Text extract:

[Users] Problem with CarpetRegrid2/AMR

Hal Finkel hfinkel at anl.gov
Thu Dec 15 14:14:03 CST 2011


On Thu, 2011-12-15 at 11:17 -0500, Erik Schnetter wrote:
> Eloisa
> 
> 
> Thanks for digging into this.
> 
> 
> I didn't think of syncing, but yes, syncing would be necessary, and so
> would be setting all boundaries. In your case, this would be applying
> periodic boundary conditions only (and not setting anything to zero
> since you don't have an outer boundary). Of course, you need to use
> sufficiently many processes for this because of the bug in thorn
> Periodic.

Erik, Eloisa, et al.,

Thank you very much for looking at this. Just so that I'm clear, is
there a way that I can get this to work now, or am I waiting on another
bug fix?

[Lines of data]

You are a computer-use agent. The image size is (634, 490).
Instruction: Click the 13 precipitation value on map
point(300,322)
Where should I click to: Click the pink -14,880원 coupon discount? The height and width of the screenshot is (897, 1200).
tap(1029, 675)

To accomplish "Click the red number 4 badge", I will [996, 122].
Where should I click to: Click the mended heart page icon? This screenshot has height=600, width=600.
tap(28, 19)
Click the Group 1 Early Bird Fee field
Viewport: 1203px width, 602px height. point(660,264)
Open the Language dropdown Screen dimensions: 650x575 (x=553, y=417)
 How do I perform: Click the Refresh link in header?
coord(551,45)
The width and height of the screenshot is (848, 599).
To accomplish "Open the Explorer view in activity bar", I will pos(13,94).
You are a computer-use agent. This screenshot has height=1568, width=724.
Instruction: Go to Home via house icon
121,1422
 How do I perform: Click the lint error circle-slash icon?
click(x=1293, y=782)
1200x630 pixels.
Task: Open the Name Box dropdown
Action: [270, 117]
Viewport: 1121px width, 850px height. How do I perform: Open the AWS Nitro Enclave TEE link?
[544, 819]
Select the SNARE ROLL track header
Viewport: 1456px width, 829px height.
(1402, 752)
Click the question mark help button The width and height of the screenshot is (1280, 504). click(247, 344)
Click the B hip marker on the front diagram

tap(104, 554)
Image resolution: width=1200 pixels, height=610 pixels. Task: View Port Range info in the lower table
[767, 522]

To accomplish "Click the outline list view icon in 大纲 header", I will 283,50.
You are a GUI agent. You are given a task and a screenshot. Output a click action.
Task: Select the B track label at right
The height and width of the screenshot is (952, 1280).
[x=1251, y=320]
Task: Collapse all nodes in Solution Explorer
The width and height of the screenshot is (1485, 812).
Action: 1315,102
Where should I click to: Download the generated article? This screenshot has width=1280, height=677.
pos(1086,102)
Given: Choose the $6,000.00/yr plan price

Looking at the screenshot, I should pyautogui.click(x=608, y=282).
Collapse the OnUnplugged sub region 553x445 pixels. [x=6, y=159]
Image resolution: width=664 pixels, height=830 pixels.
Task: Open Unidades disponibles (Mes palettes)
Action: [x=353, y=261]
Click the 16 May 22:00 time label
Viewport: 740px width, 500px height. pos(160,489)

Aim: Extend the mailing-list message about the CarpetRegrid2/AMR problem, picking up right after its final question.

Answer to this task:
 -Hal

> 
> 
> -erik
> 
> On Thu, Dec 15, 2011 at 9:39 AM, Eloisa Bentivegna
> <bentivegna at cct.lsu.edu> wrote:
>         On Dec 15, 2011, at 5:58 AM, Hal Finkel wrote:
>         
>         > On Wed, 2011-12-14 at 19:48 -0500, Erik Schnetter wrote:
>         >> On Wed, Dec 14, 2011 at 6:53 PM, Hal Finkel
>         <hfinkel at anl.gov> wrote:
>         >>        On Wed, 2011-12-14 at 18:27 -0500, Erik Schnetter
>         wrote:
>         >>> You are not setting any values on the boundary. Is that
>         >>        intentional?
>         >>
>         >>
>         >>        Currently, this is because I am using neighboring
>         values in
>         >>        the
>         >>        calculation, so I can't do that on the boundary.
>         Should I do
>         >>        that some
>         >>        other way?
>         >>
>         >>
>         >> Setting the boundary to zero should be good enough. (The
>         boundary
>         >> values should not be used -- but I don't recall whether
>         this is the
>         >> case.)
>         >
>         > Maybe this is another problem with the periodic boundary
>         conditions?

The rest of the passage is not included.